Qube! makes use of a concept it calls "clusters". The clusters in a Qube farm are laid out in a tree-like structure, much like a directory tree where files are kept on disk. The familiar view of a directory tree is that it's "rooted" at the left, and branches out to the right. Qube clusters are organized like a directory tree, but instead of branching left to right, it's convenient to imagine them branching downwards, away from the root.
Clusters contain workers and jobs. This is the key to Qube's priority scheme.
- Workers belong to 1 and only 1 cluster.
- Jobs are submitted into a cluster; you can change a job's cluster after it's submitted, but it will always be in 1 and only 1 cluster at a time.
In the same way that folders in a directory tree contain files and other folders, clusters can contain other clusters.
Clusters are designated in the same way as a directory tree; the root is written as '/', and clusters in the root are written as /A, /B, and /C/D (/C is in the root, and D is "above" /C)
Defining a cluster (you don't really)
Clusters are not explicitly defined in any configuration file as a separate entity, they are simply added to the farm when whenever a worker's worker_cluster is set to a value. If you were to move all workers out of a particular cluster and also remove all jobs that were submitted into that cluster, that cluster would cease to exist.
Cluster naming convention
Since clusters are meant to describe a tree-like structure, you should name your clusters so that they mimic a directory tree.
- the root cluster is named "/" (the fwd-slash)
- clusters under the root have a leading "/", as in: "/show_A"
- nested clusters are separated by a "/', as in: "/show_A/modelling"
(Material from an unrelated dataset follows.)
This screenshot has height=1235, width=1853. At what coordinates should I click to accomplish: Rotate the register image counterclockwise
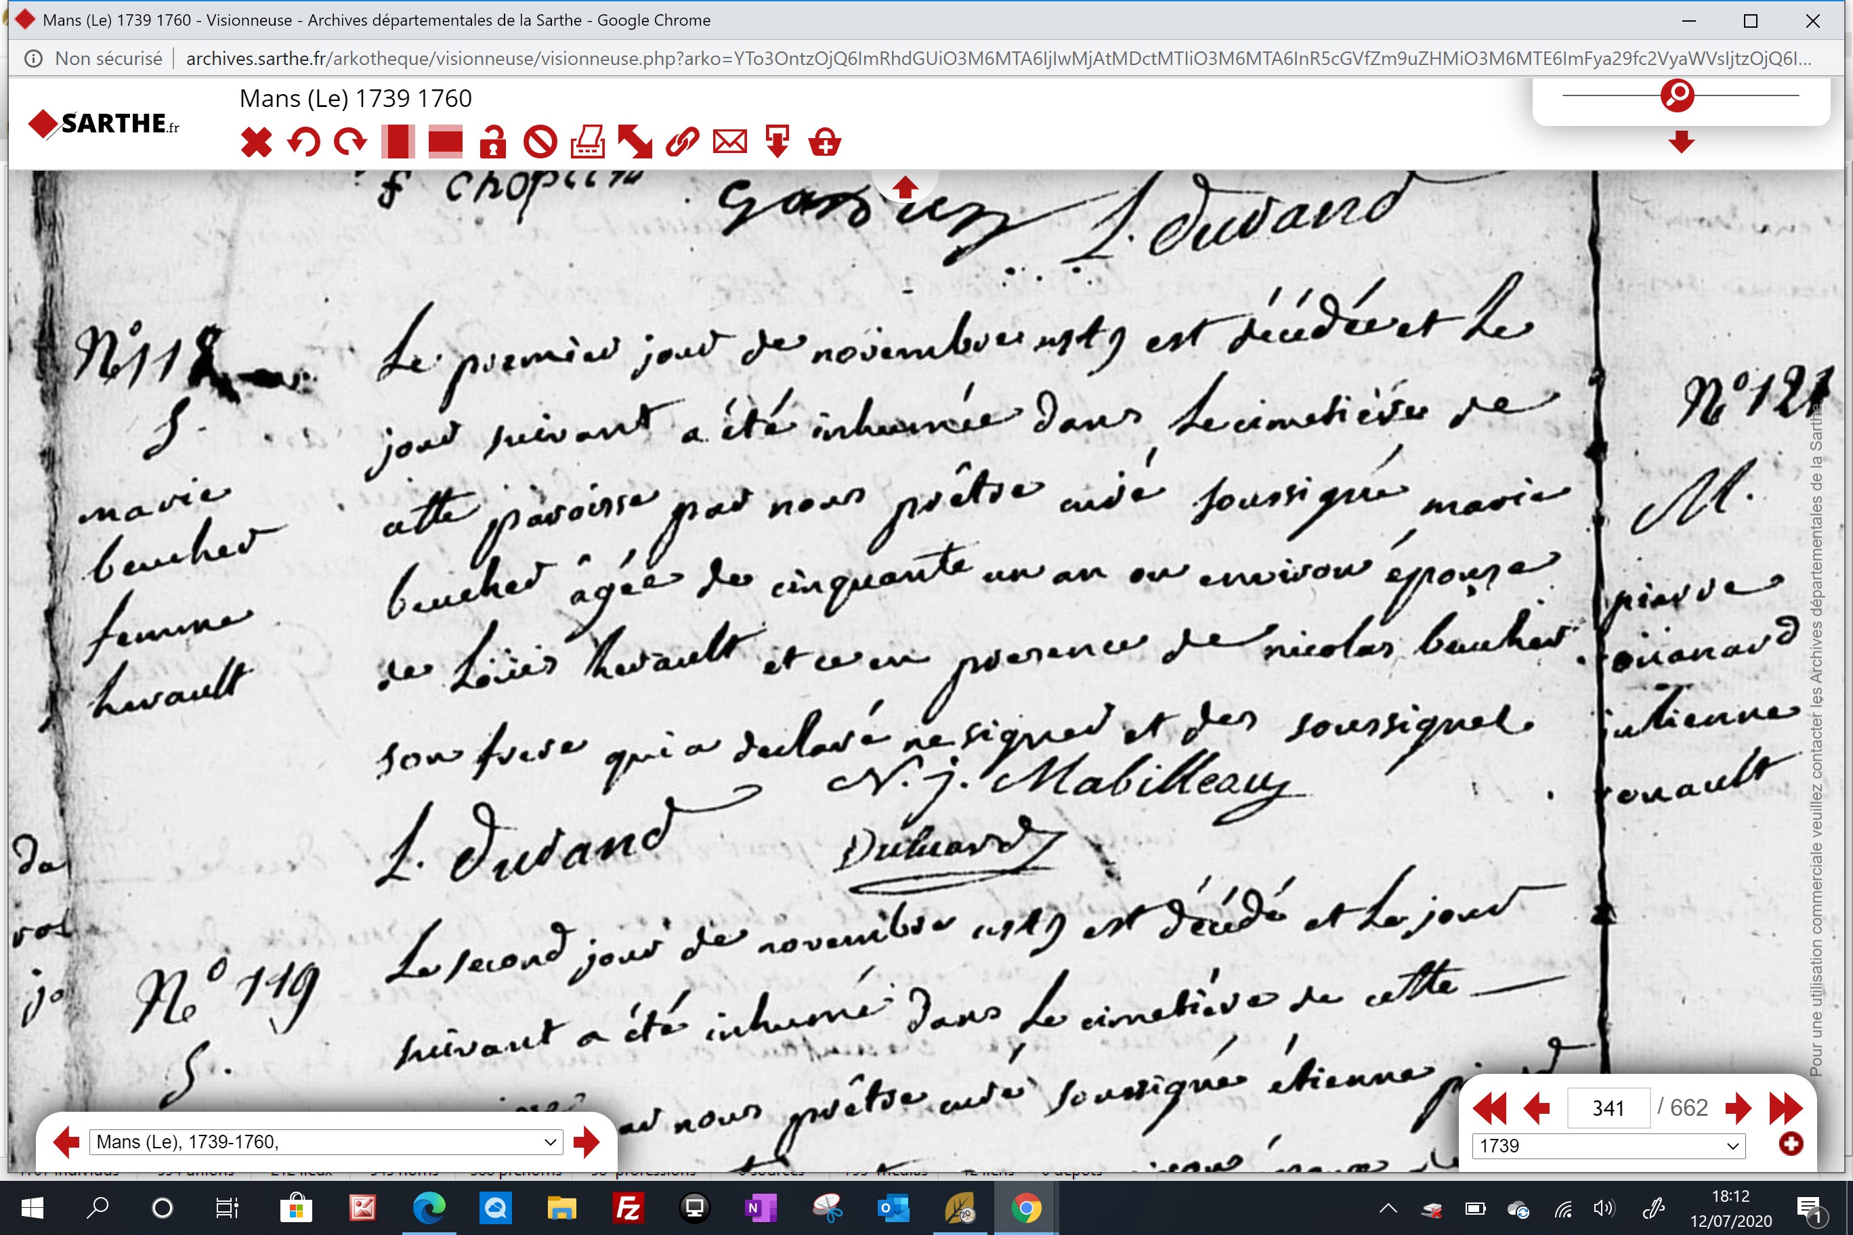click(303, 143)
Clusters and their relationship to job priority
The cluster membership of both a Worker and a job is considered when determining the overall priority of a job to run on a particular Worker. The basic rules are:
- a worker will run the lowest-priority job that is in its own cluster before it runs the highest-priority job from any other cluster.
- if there are no jobs in its own cluster waiting to run, a worker will then run jobs from other cluster in decreasing priority.
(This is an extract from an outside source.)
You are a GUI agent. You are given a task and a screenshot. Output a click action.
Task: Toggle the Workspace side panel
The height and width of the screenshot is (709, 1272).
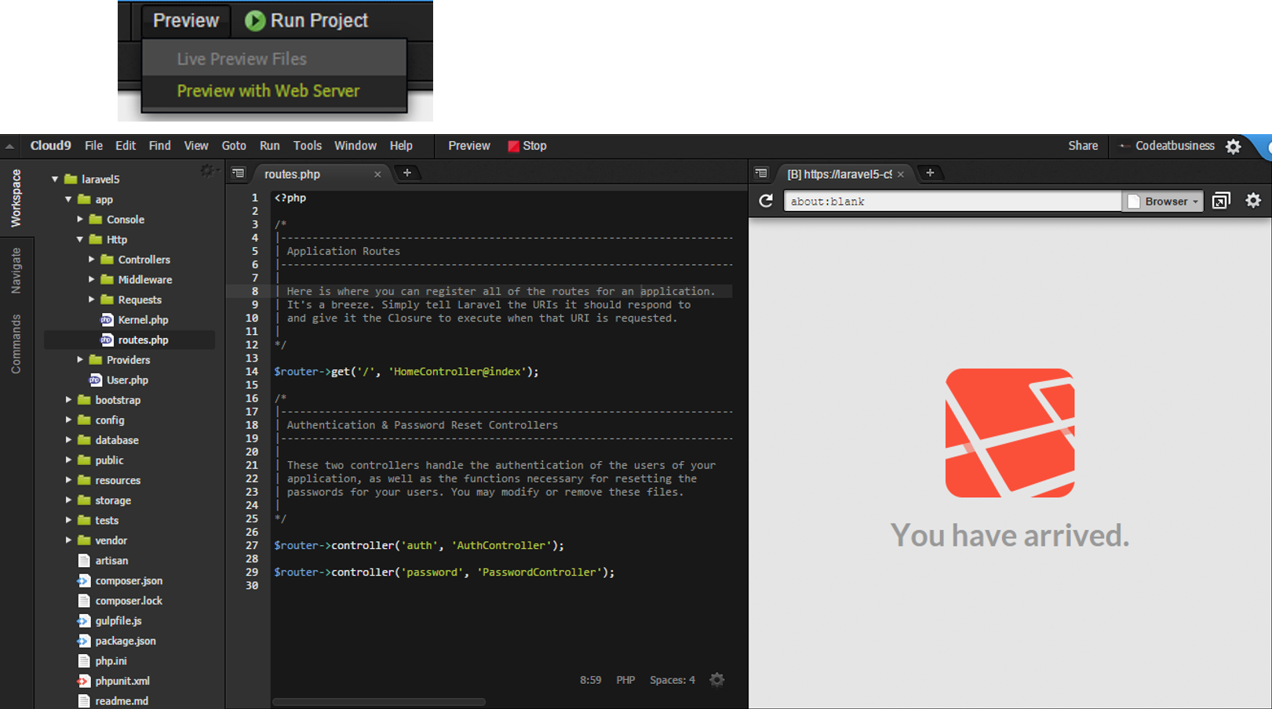point(16,198)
- some or all workers in a cluster can be restricted to only running jobs in their own cluster; this is set with the worker_restrictions parameter
- a job takes a priority hit when it traverses away from the root.
- for every cluster boundary crossed when traversing away from the root, the job takes another priority hit.
- there is no priority hit when traversing towards the root
So jobs from "other" clusters have less priority than jobs from the same cluster. But there is even a precedence ordering for all the "other" clusters; jobs in clusters nearer a Worker's cluster are considered before jobs from clusters farther away. It "costs" a job in priority to run in clusters other than its own, and the cost increases as the distance between the job's cluster and the Worker's cluster increases.
Climbing "up" the tree (toward the root) is usually at no cost. However, a job submitted to /A/B/C has higher priority in /A/B/C, compared to running in /A/B, but that's just because the former case is in its own cluster. It's when a job starts climbing down the tree that it starts to lose priority.
When a job cannot find any hosts by descending down its tree branch towards the root and has to start "climbing" the tree to find hosts, it loses priority. The more level it has to climb up, the lower its priority.
If job1 is submitted to /A and job2 to /B, then they both will have the same priority in /C.
If job1 is submitted to / and job2 to /B, then still both of them have the same priority in /C.
If job1 is submitted to /A and job2 to /B, then jobA will have higher priority than jobB in /A/C because
- job1 only has to cross 1 cluster boundary away from the root: /A -> /A/C (1 cost in priority)
- job2 has to cross 2 cluster boundaries away from the root
- towards the root: /B -> / (no cost)
- away from the root: / -> /A (1 cost)
- away from the root: /A -> /A/C (1 cost)
Cross-cluster job priorities
Now in Qube 6.9, a job can be set to have the same priority across all clusters. Prior to this release, a job could only be highest priority in its own cluster, and had to accept running at a reduced priority in other clusters.
Cluster priorities now allow you to use wildcards, by using a + character at the end of a cluster name, to match several clusters. Multiple clusters can also be specified by separating them with commas.
Specify a job's priority as 1 and a cluster as
/+: allow the job to run as priority 1 in all clusters on the farm.
/showA+,/showB+: allow the job to run as priority 1 in all clusters that start with either showA or showB
Cluster Layout Choices (what goes where, and why)
Different departments allocate a different amount of compute resources or actual expenditure to purchase resources that are added to the farm, and you wish to provide each department with preferential use of the resources they've paid for, while still allowing other departments to use those resources while they're idle. These configurations are usually fairly static.
You have different productions all running simultaneously in-house, but they have different delivery dates. You setup your clusters based on show (and optionally show/department), and move resources between shows as the delivery milestones for each show draw near or are met and passed.